But the year is not yet over, and neither is the activity in the market, with the Big Food Group today announcing that it had written to all the shareholders in symbol store group Londis offering them nearly double the amount proposed by Ireland's Musgrave group, owner of the Budgens chain.
Under the Big Food Group proposal, Londis retail shareholders would receive a total consideration of £39.7 million, compared to £19.8 million from Musgrave. While BFG's total offer price is almost identical to that of Musgrave (£40.3 million compared to £40 million) the difference is that the Londis management would get just £0.6 million as part of the BFG deal, compared to a whopping £20.2 million under the Musgrave proposal.
BFG, which owns the Iceland supermarket chain and the Booker cash & carry business, has responded to a rising tide of criticism from many Londis store owners, complaining that they would see little of the benefits from a takeover by Musgrave while the company's management lined their own pockets.
But there is more than simple opportunism to the BFG bid. The Londis business model - independently-owned stores all trading under the same banner and supplied by a central purchasing and logistics operation - has been highly successful, and BFG has in fact adopted a similar approach over the last few years with its own Premier fascia - a network of independent stores supplied by the Booker business.
BFG has long made it known that its aim is to build up Premier into one of the top three symbol groups in the UK, and the acquisition of Londis would certainly propel it rapidly up the rankings. The acquisition of Londis - the second largest symbol group in the UK after Spar - would add around £500 million in sales to the group, BFG said.
Bill Grimsey, CEO of the Big Food Group, said that its bid would "fairly reward the retailers who have worked hard to build Londis. If our offer proceeds, Londis retailers can double the money they get for their shares whilst benefiting from being part of the Big Food Group. We strongly urge them to reject the Musgrave offer that gives £20.2 million to just four members of the Londis management team."
In the letter send to each Londis shareholder, Grimsey said that the Londis management had tried to prevent BFG from making a counter offer, which was why he was writing to store owners directly. "Your management has tried to discourage us from making any offer by pointing out that their option rights give them 51 per cent of the company on an acquisition and that they can therefore block any offer for the company," the letter read.

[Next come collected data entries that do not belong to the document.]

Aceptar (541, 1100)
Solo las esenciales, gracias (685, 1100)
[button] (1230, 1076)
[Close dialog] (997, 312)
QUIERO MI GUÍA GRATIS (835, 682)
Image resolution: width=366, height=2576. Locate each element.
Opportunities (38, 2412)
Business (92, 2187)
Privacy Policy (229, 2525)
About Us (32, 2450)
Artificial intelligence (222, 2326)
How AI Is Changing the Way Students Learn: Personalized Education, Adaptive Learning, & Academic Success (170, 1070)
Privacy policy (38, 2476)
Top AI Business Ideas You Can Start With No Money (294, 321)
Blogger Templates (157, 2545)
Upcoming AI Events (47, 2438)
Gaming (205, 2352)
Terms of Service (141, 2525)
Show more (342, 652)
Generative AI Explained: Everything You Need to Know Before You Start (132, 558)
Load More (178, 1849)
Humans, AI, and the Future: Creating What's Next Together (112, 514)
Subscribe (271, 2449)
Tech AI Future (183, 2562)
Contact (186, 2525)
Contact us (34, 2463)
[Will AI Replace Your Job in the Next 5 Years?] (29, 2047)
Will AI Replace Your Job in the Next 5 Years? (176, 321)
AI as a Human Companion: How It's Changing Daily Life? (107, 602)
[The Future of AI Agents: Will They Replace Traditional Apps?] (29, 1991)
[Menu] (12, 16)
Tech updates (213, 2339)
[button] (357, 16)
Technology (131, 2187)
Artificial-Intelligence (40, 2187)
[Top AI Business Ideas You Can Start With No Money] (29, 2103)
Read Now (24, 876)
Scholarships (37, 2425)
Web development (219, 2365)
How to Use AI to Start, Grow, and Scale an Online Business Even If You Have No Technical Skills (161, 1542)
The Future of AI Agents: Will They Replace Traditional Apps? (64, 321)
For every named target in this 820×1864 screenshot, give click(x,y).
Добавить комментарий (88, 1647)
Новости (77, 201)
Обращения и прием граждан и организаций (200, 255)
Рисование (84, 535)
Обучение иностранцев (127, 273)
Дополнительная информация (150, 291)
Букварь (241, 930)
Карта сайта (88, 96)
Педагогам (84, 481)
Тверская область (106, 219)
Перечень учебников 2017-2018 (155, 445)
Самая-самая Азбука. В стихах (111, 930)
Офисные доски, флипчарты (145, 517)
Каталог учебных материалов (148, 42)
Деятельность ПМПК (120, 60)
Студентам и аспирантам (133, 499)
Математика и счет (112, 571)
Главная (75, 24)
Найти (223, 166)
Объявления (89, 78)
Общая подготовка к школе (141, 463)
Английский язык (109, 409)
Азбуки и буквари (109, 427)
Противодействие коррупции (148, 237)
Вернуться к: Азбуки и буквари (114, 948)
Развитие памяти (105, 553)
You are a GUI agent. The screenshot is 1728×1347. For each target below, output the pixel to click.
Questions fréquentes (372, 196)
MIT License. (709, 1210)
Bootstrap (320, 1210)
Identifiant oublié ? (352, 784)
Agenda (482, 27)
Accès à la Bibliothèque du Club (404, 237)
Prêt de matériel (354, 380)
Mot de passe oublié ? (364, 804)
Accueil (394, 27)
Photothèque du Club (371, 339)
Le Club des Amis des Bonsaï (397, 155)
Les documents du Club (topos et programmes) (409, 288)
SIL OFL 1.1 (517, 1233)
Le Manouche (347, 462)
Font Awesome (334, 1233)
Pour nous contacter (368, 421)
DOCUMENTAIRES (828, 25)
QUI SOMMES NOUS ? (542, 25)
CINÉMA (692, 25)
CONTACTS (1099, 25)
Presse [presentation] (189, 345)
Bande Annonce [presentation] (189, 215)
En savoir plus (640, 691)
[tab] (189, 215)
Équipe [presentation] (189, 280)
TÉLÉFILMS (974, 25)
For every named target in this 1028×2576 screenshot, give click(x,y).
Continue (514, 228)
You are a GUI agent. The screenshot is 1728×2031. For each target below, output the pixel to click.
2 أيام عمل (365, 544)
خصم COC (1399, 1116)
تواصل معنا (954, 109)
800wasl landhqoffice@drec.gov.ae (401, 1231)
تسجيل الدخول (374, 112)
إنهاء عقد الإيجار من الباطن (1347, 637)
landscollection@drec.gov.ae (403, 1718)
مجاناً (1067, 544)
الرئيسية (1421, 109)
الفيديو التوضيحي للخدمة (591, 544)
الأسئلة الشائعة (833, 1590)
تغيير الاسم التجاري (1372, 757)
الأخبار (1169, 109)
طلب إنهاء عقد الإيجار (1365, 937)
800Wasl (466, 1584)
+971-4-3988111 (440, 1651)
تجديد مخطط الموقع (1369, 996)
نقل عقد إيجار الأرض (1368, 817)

"However, we believe if the Londis shareholders and the wider business community make clear their views on tactics of this sort, your management will ultimately co-operate."
Grimsey added that the BFG would prove to be an excellent partner for the Londis retailers. "Our leading presence in the UK wholesale market provides us with an even larger combined buying power than Musgrave supporting £5.5 billion of sales, an equivalent product range and further advantages in chilled and frozen products."
But this is not a transaction which is likely to be completed quickly, said Bryan Roberts, analysts at M+M Planet Retail.
"There are clear benefits available to BFG through an acquisition of Londis, particularly as its Booker division is aiming to become one of the three largest symbol groups in the UK grocery sector through its Premier affiliated retailer programme," Roberts told FoodandDrinkEurope.com
."Booker has stated that it is planning 2,000 affiliated stores by the end of 2004/05, and a potential deal with Londis would be a fast-track means of attaining this target."
"There is, however, mounting competition for Londis, with the Musgrave approach already well underway and Nisa-Today's thought to be fundraising for a counter-bid, so it seems that a prolonged auction might not be out of the question. If it boils down to who has the deepest pockets, The Big Food Group could well triumph, but I suspect there may be a few more twists and turns before this episode reaches a conclusion."